## To be done
Copy out the rows below, replacing each "Where should I click to" with "Which spot do I click to" and leaving everything else untouched.

## Data provided
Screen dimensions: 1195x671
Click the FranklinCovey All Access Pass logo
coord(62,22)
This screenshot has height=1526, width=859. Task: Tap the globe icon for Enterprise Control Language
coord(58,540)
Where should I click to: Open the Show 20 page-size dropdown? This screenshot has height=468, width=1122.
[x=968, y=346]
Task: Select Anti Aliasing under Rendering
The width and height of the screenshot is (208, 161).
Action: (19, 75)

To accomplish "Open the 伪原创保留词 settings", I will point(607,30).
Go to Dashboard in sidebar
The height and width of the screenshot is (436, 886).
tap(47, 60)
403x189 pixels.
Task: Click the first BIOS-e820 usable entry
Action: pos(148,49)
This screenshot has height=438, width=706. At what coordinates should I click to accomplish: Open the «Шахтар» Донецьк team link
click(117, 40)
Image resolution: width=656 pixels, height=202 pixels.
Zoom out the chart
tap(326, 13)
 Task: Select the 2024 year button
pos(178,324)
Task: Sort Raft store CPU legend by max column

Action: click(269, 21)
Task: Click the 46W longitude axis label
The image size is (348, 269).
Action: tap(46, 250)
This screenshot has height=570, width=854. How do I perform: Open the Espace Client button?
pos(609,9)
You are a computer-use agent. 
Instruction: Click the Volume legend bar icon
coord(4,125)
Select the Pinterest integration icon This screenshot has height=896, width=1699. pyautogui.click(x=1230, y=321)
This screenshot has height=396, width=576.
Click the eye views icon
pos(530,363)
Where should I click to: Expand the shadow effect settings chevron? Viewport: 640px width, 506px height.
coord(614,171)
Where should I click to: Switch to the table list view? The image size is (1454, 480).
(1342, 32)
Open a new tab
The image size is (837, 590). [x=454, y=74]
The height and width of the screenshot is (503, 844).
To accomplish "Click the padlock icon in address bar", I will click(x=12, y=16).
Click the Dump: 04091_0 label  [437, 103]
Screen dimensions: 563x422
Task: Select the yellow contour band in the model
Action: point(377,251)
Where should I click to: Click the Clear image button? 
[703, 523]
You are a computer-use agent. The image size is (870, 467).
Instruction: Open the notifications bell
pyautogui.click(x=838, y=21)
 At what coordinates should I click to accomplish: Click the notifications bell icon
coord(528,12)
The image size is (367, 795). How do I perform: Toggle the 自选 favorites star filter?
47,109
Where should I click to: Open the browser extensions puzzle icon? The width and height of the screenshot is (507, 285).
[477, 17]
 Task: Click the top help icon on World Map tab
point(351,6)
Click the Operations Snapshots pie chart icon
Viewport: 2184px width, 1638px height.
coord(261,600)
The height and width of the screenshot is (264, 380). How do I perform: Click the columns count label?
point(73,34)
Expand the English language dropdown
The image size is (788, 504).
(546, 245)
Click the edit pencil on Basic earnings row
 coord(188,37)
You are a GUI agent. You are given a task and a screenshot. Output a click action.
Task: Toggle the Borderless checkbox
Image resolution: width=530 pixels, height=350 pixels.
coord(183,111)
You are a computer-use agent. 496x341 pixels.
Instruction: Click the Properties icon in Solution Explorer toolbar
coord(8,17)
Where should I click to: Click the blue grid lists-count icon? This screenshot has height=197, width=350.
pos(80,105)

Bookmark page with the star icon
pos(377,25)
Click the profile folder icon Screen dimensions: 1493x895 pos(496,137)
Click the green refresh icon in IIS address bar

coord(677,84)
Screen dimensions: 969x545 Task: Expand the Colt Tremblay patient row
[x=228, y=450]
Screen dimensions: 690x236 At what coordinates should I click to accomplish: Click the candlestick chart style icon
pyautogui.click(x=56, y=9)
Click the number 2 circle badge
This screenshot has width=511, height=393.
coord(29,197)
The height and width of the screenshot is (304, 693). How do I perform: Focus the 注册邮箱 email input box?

## Correct result
Screen dimensions: 1195x671
Click the FranklinCovey All Access Pass logo
coord(62,22)
This screenshot has height=1526, width=859. Task: Tap the globe icon for Enterprise Control Language
coord(58,540)
Which spot do I click to: Open the Show 20 page-size dropdown? This screenshot has height=468, width=1122.
[x=968, y=346]
Task: Select Anti Aliasing under Rendering
The width and height of the screenshot is (208, 161).
Action: (19, 75)

To accomplish "Open the 伪原创保留词 settings", I will point(607,30).
Go to Dashboard in sidebar
The height and width of the screenshot is (436, 886).
tap(47, 60)
403x189 pixels.
Task: Click the first BIOS-e820 usable entry
Action: pos(148,49)
This screenshot has height=438, width=706. At what coordinates should I click to accomplish: Open the «Шахтар» Донецьк team link
click(117, 40)
Image resolution: width=656 pixels, height=202 pixels.
Zoom out the chart
tap(326, 13)
 Task: Select the 2024 year button
pos(178,324)
Task: Sort Raft store CPU legend by max column

Action: click(269, 21)
Task: Click the 46W longitude axis label
The image size is (348, 269).
Action: tap(46, 250)
This screenshot has height=570, width=854. How do I perform: Open the Espace Client button?
pos(609,9)
You are a computer-use agent. 
Instruction: Click the Volume legend bar icon
coord(4,125)
Select the Pinterest integration icon This screenshot has height=896, width=1699. pyautogui.click(x=1230, y=321)
This screenshot has height=396, width=576.
Click the eye views icon
pos(530,363)
Which spot do I click to: Expand the shadow effect settings chevron? Viewport: 640px width, 506px height.
coord(614,171)
Which spot do I click to: Switch to the table list view? The image size is (1454, 480).
(1342, 32)
Open a new tab
The image size is (837, 590). [x=454, y=74]
The height and width of the screenshot is (503, 844).
To accomplish "Click the padlock icon in address bar", I will click(x=12, y=16).
Click the Dump: 04091_0 label  [437, 103]
Screen dimensions: 563x422
Task: Select the yellow contour band in the model
Action: point(377,251)
Which spot do I click to: Click the Clear image button? 
[703, 523]
You are a computer-use agent. The image size is (870, 467).
Instruction: Open the notifications bell
pyautogui.click(x=838, y=21)
 At what coordinates should I click to accomplish: Click the notifications bell icon
coord(528,12)
The image size is (367, 795). How do I perform: Toggle the 自选 favorites star filter?
47,109
Which spot do I click to: Open the browser extensions puzzle icon? The width and height of the screenshot is (507, 285).
[477, 17]
 Task: Click the top help icon on World Map tab
point(351,6)
Click the Operations Snapshots pie chart icon
Viewport: 2184px width, 1638px height.
coord(261,600)
The height and width of the screenshot is (264, 380). How do I perform: Click the columns count label?
point(73,34)
Expand the English language dropdown
The image size is (788, 504).
(546, 245)
Click the edit pencil on Basic earnings row
 coord(188,37)
You are a GUI agent. You are given a task and a screenshot. Output a click action.
Task: Toggle the Borderless checkbox
Image resolution: width=530 pixels, height=350 pixels.
coord(183,111)
You are a computer-use agent. 496x341 pixels.
Instruction: Click the Properties icon in Solution Explorer toolbar
coord(8,17)
Which spot do I click to: Click the blue grid lists-count icon? This screenshot has height=197, width=350.
pos(80,105)

Bookmark page with the star icon
pos(377,25)
Click the profile folder icon Screen dimensions: 1493x895 pos(496,137)
Click the green refresh icon in IIS address bar

coord(677,84)
Screen dimensions: 969x545 Task: Expand the Colt Tremblay patient row
[x=228, y=450]
Screen dimensions: 690x236 At what coordinates should I click to accomplish: Click the candlestick chart style icon
pyautogui.click(x=56, y=9)
Click the number 2 circle badge
This screenshot has width=511, height=393.
coord(29,197)
The height and width of the screenshot is (304, 693). How do I perform: Focus the 注册邮箱 email input box?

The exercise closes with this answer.